In 2011, AlexNet’s achievement on a prominent image classification benchmark brought deep learning into the limelight. It has since produced outstanding success in a variety of fields. Deep learning, in particular, has had a significant impact on computer vision, speech recognition, and natural language processing (NLP), effectively reviving artificial intelligence.
Due to the availability of extensive datasets and good computational resources, Deep Learning has even prospered to a whole new level. Although massive datasets and good computational resources are there, things can still go wrong if we cannot optimize the deep learning models properly. And, most of the time, optimization seems to be the main problem for lousy performance in a deep learning model.
The various factors that come under deep learning optimizations are normalization, regularization, activation functions, weights initialization, and much more. Let’s discuss some of these optimization techniques.
Weights Initialization
Initialization is the first topic to consider while training and optimizing a neural network. It’s an initiation that determines how successfully a subsequent training or learning process will go and how long it will take to complete. For faster convergence and improved network optimization, proper initialization is critical.
Consider a deep neural network whose weights are set at a meager value at the start. As we proceed backward through the layers, their gradient grows smaller. As a result, neurons in the early network layers learn far more slowly than neurons in the later layers.

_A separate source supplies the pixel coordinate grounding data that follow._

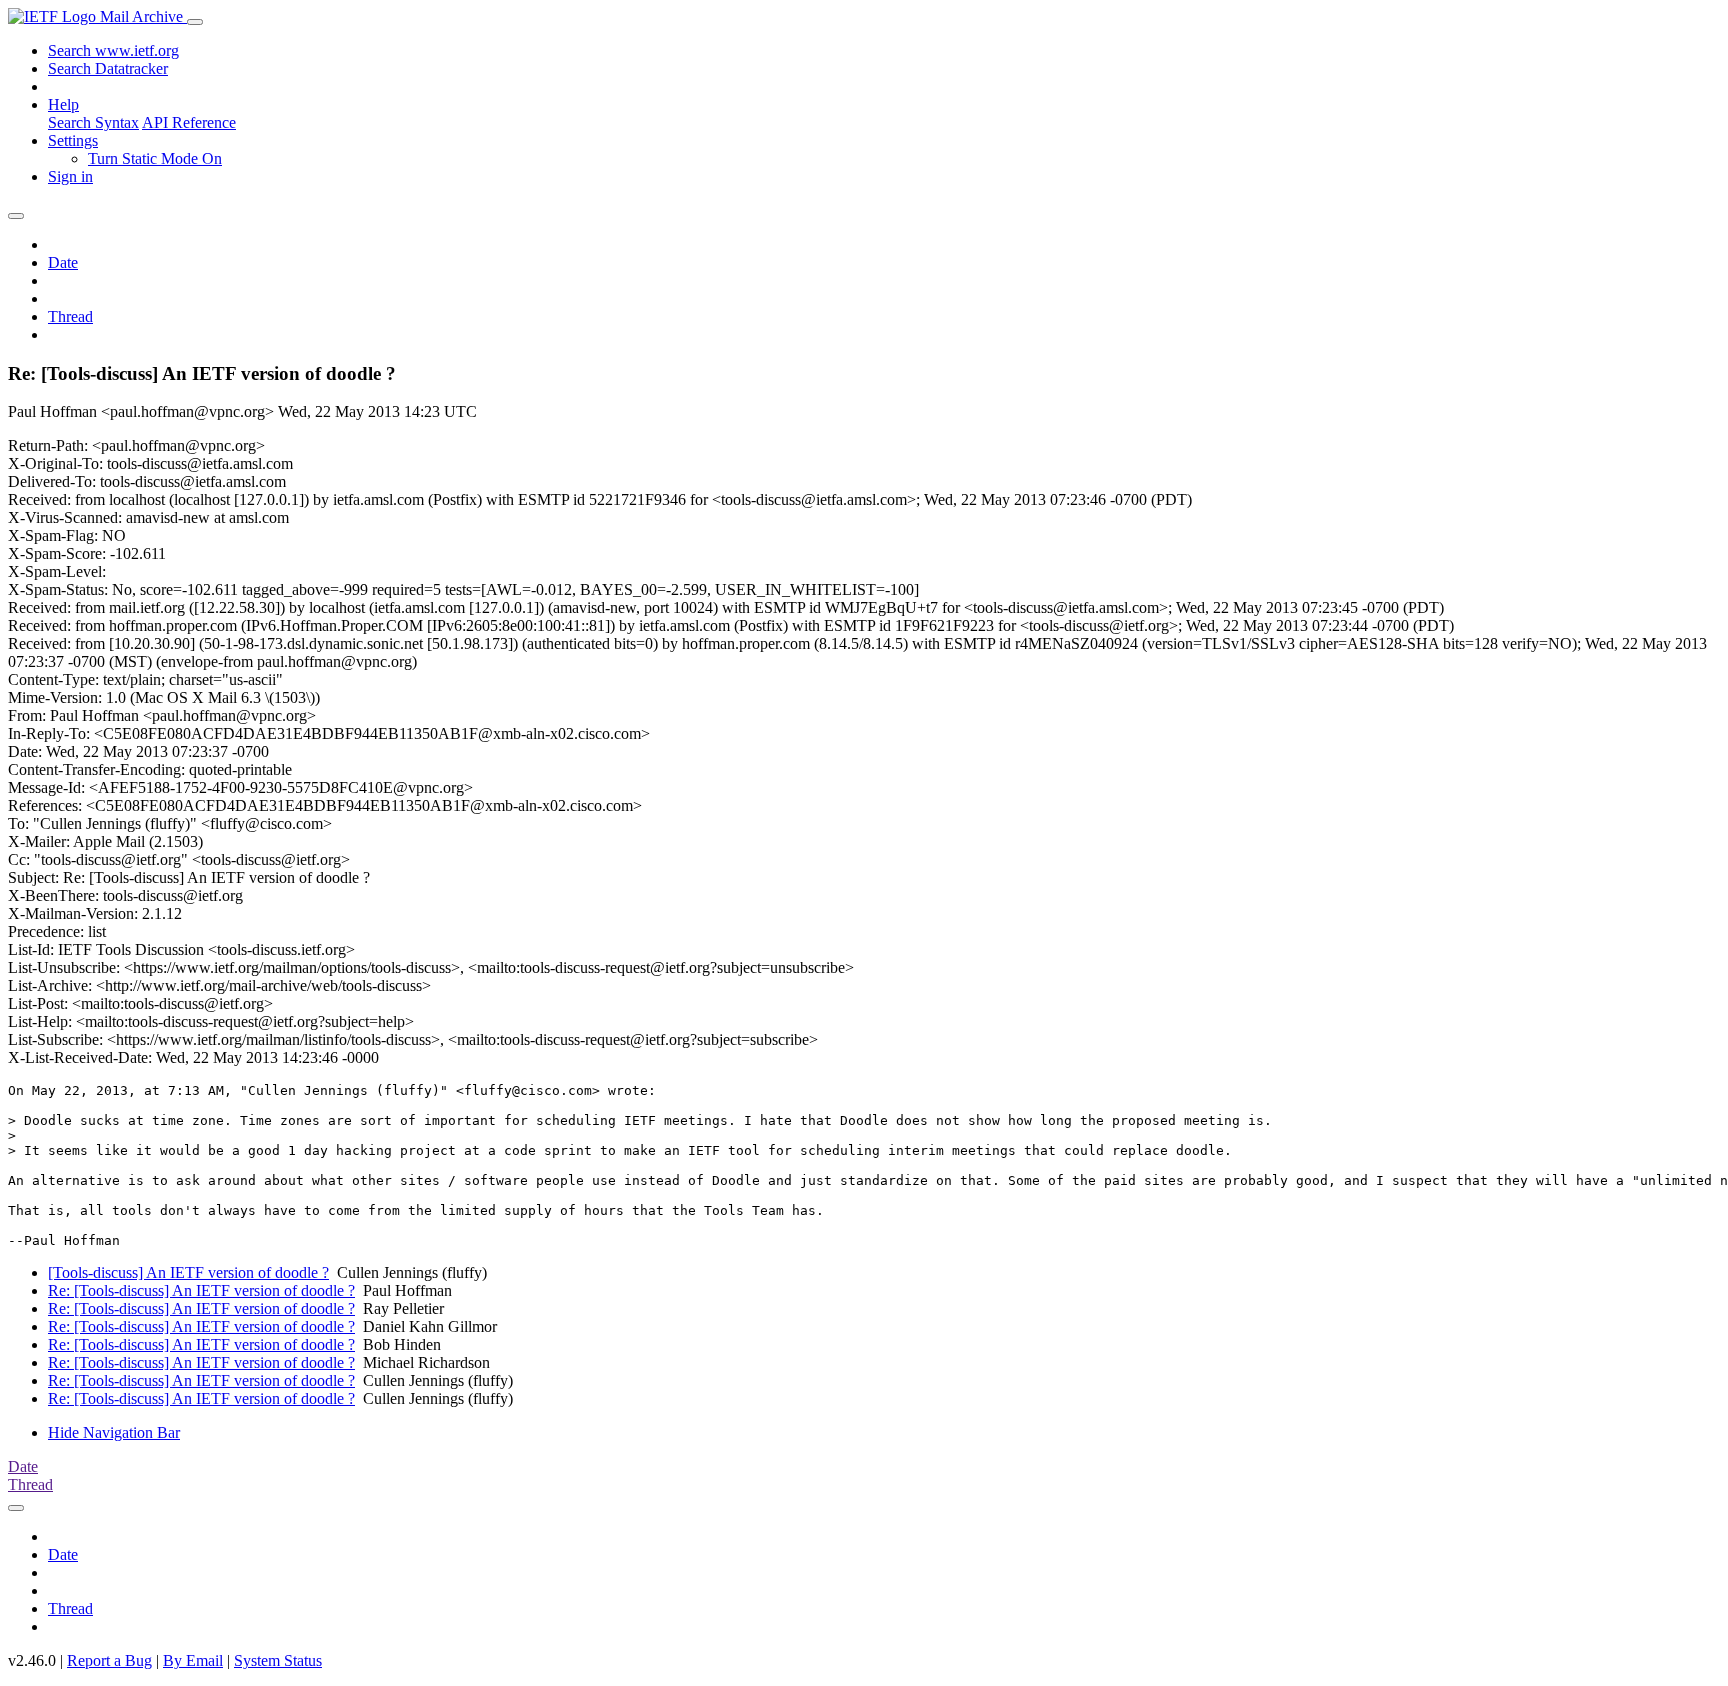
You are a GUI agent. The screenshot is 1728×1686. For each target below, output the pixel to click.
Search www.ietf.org (113, 50)
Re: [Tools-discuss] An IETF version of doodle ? (201, 1290)
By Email (193, 1660)
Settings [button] (73, 140)
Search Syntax (93, 122)
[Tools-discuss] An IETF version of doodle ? (188, 1272)
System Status (278, 1660)
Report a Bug (109, 1660)
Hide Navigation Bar (114, 1432)
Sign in (70, 176)
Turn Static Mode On (155, 158)
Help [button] (63, 104)
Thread (70, 316)
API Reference (189, 122)
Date (63, 262)
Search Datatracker (108, 68)
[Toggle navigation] (195, 22)
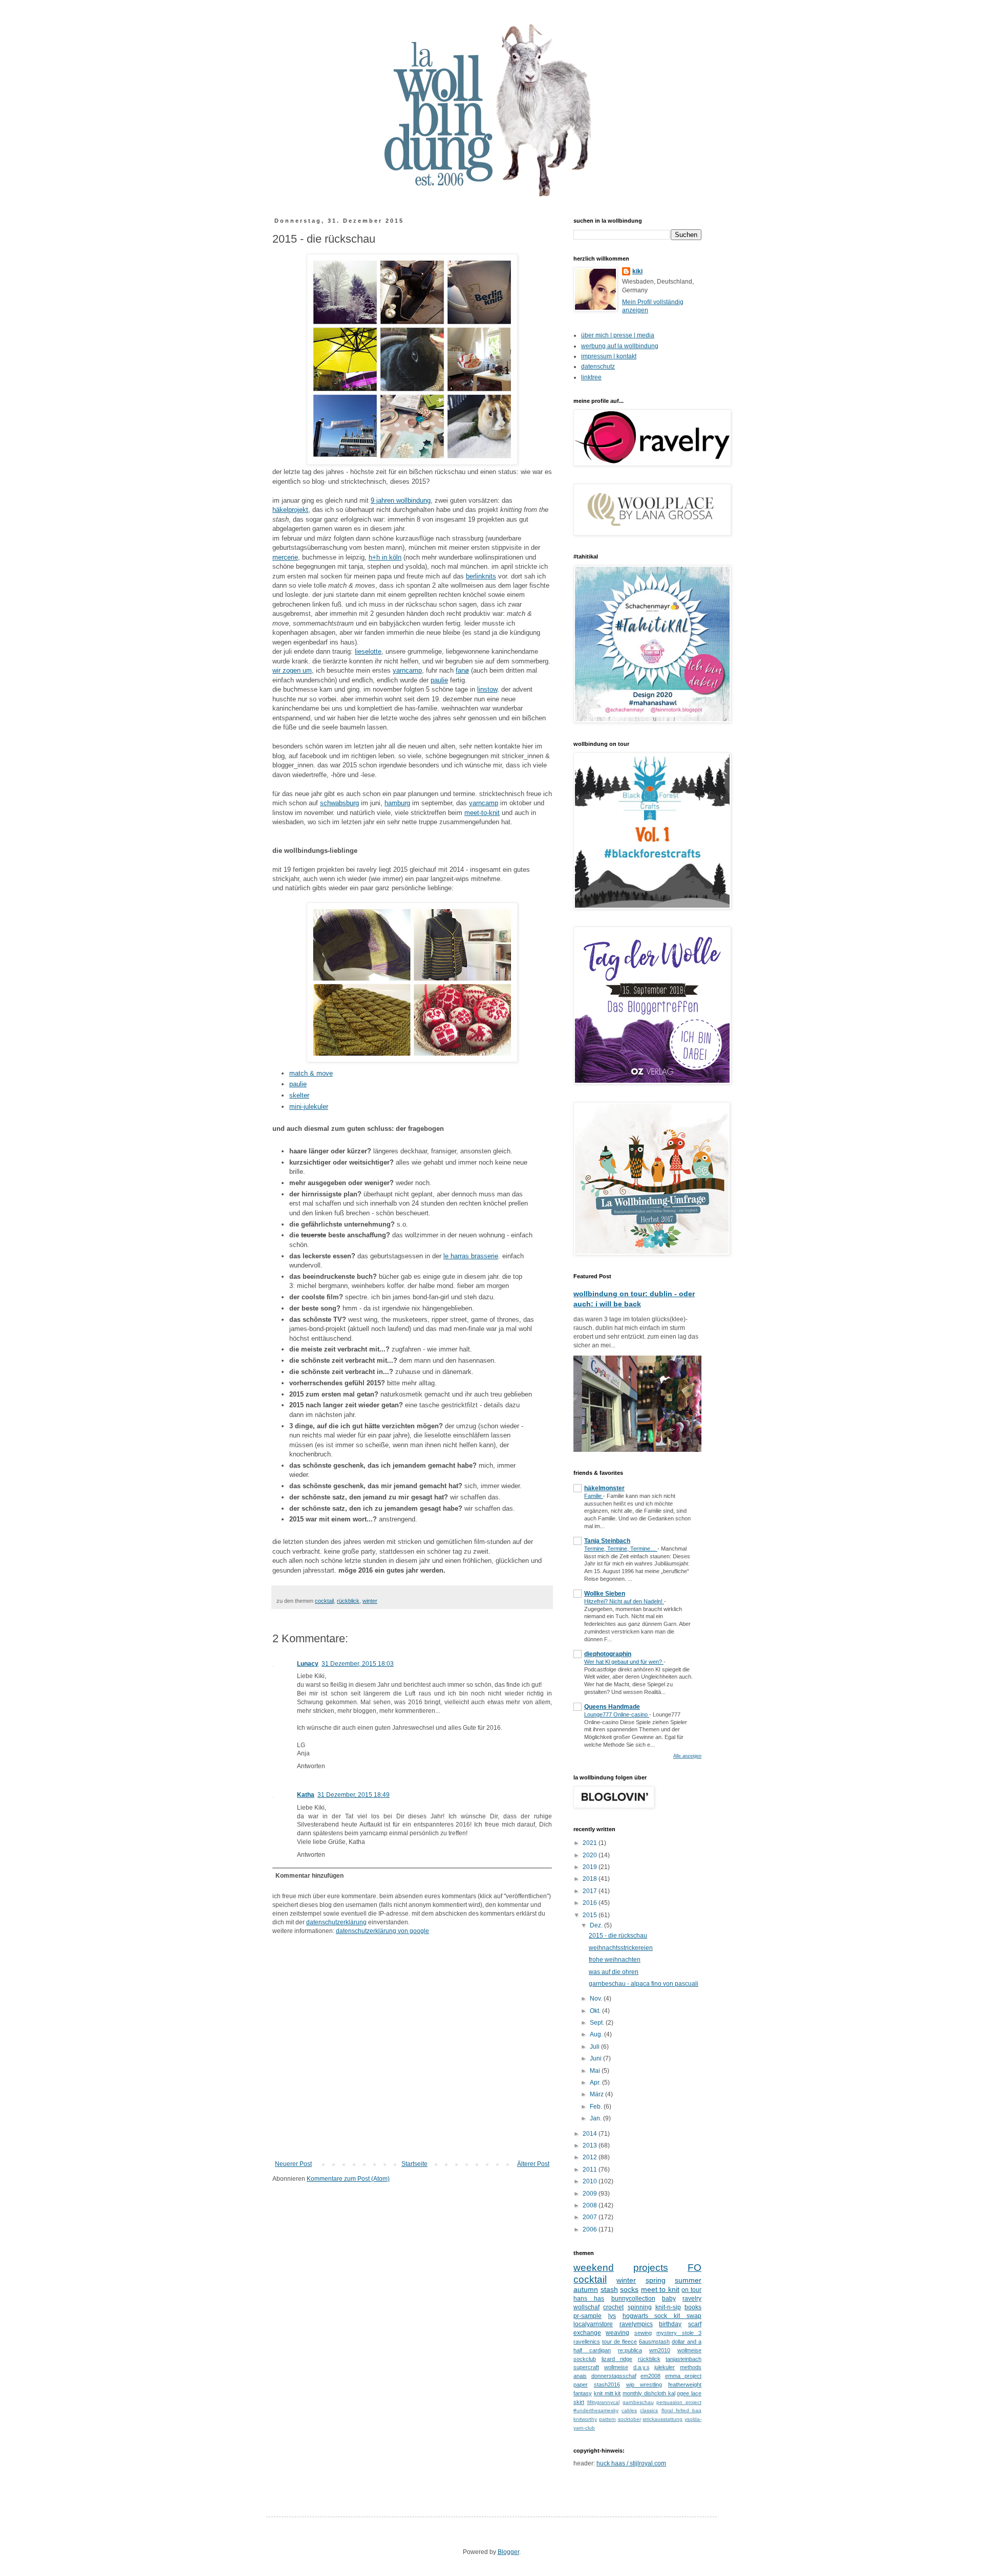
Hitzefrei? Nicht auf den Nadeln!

For that reason, weight updates are insignificant, resulting in the vanishing gradient issue. If the gradients become 0 on the first few levels, they will vanish entirely on subsequent layers. As a result, the first layers, often known as the building blocks, are the most crucial.
Similarly, if we set the weights to a significant number, the gradients in the preceding layers become considerably greater. Large weight updates result, leading weights to expand to infinity (NaN). The problem is known as the bursting gradient problem. As a result, the weights setup is critical.
Normalization
Modeling on real-world datasets is difficult due to their vast ranges and values. Consider a grayscale image in which each pixel may be represented by a value ranging from 0 to 255, with 0 representing black and 255 meaning white.
Even though black and white have equal importance, the machine learning algorithm is dominated by the greater value due to the significant difference in their pixel values. The white pixels are dominating in our grayscale image.
Furthermore, unnormalized data causes the network to become unstable, leading to exploding gradients, slowing down the training process. As a result, getting them all into the same range is critical.
Normalization is the process of transforming each data into the same scale so that each feature is equally relevant. The various normalization techniques include min-max normalization, standardization, batch normalization, layer normalization, etc.
Activation Functions
Activation functions are those that calculate a weighted total and then add bias to it to determine whether a neuron should be activated or not. The activation function aims to induce non-linearity into a neuron’s output.
Without an activation function, a neural network is just a linear regression model. The activation function transforms the input in a non-linear way, allowing it to learn and accomplish increasingly complicated tasks. There are several activation functions, and each of them has its usefulness. Some activation functions are Sigmoid, Tanh, ReLU, Leaky ReLU, etc.
Optimizers
Optimizing a neural network is an extremely challenging task. We aim to train the model to have optimized weights for better predictions in neural networks. For this, we use various optimizers like SGD (Stochastic Gradient Descent), Momentum, RMSprop, Adagrad, Adam, etc. The function of these optimizers is to minimize the loss function optimally.
SGD or stochastic gradient descent is the most commonly used optimizer. SGD employs only first-order information and may even get stuck on local minima. At the same time, Adam is considered the best performing optimizer.
The Adam optimization combines momentum, RMSprop, and learning rate scheduling using Pytorch learning rate scheduler to produce the best optimization results currently available.
However, there is always a slight edge where the performance may vary according to the dataset and architecture. Optimization of a deep learning model is thus a challenging task. Various factors like weights, learning rate, loss functions, amount of data, choice of algorithms, and different hyperparameters play a significant role in its performance. With proper optimization, deep learning models give good results with better accuracy.